The art style was partly inspired by a desire by Bromell to get away from something that looked like Minecraft, stating "there are enough games that do that already." Instead, the team adopted an art style that consists of "curved geometric, sort of broad vibrant colors." Bromell notes that the "no-frills" art style served a practical purpose as well, as it let them quickly build new ideas into the game. Initially, the game used a more traditional high-polygonal style, however after participating in a diorama building contest concerned with the "low-poly" style, he changed his mind.

Astroneer was announced in October 2015 by System Era Softworks and is developed with the Unreal Engine 4. Co-founder and lead artist Paul Pepera died on March 27, 2017, 4 months after Astroneers early access release, but before the official release of the game.

Astroneer was first released in early access for Steam, Windows and Xbox One on December 16, 2016, before it officially released on February 6, 2019. A PlayStation 4 version was released on November 15, 2019, and released for the Nintendo Switch on January 13, 2022.

In November 2023, publisher Devolver Digital acquired System Era Softworks, with the studio continuing to publish Astroneer. The company had previously failed to acquire publishing rights to the game.

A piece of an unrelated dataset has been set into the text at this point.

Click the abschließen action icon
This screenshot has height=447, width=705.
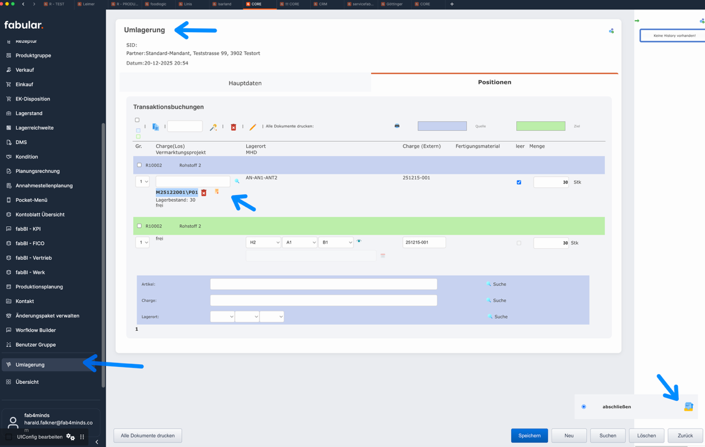click(688, 407)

In September 2024, System Era Softworks announced the "Glitchwalkers" expansion for Astroneer, introducing new planets and maps. In August 2025, System Era Softworks announced another expansion named “Megatech”, bringing new structures and technology to the game.

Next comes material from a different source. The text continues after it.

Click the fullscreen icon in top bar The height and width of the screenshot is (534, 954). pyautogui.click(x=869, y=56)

A native version for PlayStation 5 was released on November 20, 2025.

==Reception==

Astroneer received "mixed or average reviews" from critics for Windows and Xbox One, and received "generally favorable reviews" for Nintendo Switch, according to review aggregator Metacritic.

Shacknews gave the game an eight out of ten, praising the atmosphere, exploration, crafting, base building, setting, casual survival elements, cooperative play, and pleasing aesthetics, while criticizing some minor technical issues. USgamer said that the game was "on the soft side of the survival spectrum", ultimately concluding that "[...] Astroneer falters in not having more interesting things to find within each planet. In the end though, it's a lovely little game if you want to survive without all the pesky hunger and thirst you find in other games." GameSpot lauded the game's aesthetics, art direction, accessible survival mechanics, oxygen tethering mechanic, and wide open spaces, while similarly taking issue with cumbersome inventory management, lack of interesting things to do on each planet, and technical issues. Nintendo Life reviewed the Switch port, praising the developer support, crafting, terrain tool, and how well the game suited the console, while calling out the choppy framerate, janky physics, and bad camera and controls.

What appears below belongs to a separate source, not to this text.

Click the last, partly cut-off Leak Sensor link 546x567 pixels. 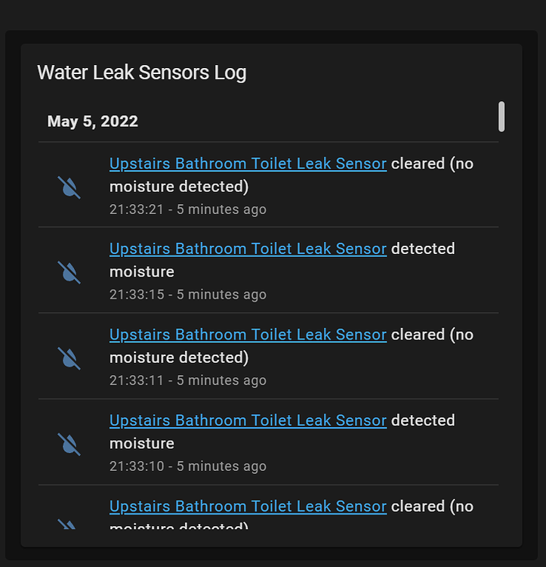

In March 2022, System Era Softworks reported that Astroneer had sold over 3,740,000 units and had been played by over 8 million players.

Aggregate score
| Aggregator | Score |
|---|---|
| Metacritic | (PC) 71/100 (Xbox One) 73/100 (Nintendo Switch) 76/100 |

Review scores
| Publication | Score |
|---|---|
| GameSpot | 6/10 |
| Nintendo Life | 8/10 |
| Nintendo World Report | 8.5/10 |
| Shacknews | 8/10 |
| USgamer | 4/5 |

===Awards===

| Year | Award | Category | Result | Ref. |
| 2019 | SXSW Gaming Awards | Gamer's Voice: Video Game | Won |  |
| 2019 Webby Awards | Adventure Game | Won |  |
| Best Art Direction (People's Voice) | Won |
| Best Game Design (People's Voice) | Won |
| Best User Experience | Won |
| Best Visual Design (People's Voice) | Won |
| 2020 | 2020 Webby Awards | Independent Creator | Won |  |

==Spinoff==

In April 2025, Devolver Digital announced a multiplayer-focused spinoff, Starseeker: Astroneer Expeditions during a Nintendo Direct, which later released in early access on June 11, 2026 for Windows, Nintendo Switch 2, PlayStation 5 and Xbox Series X/S.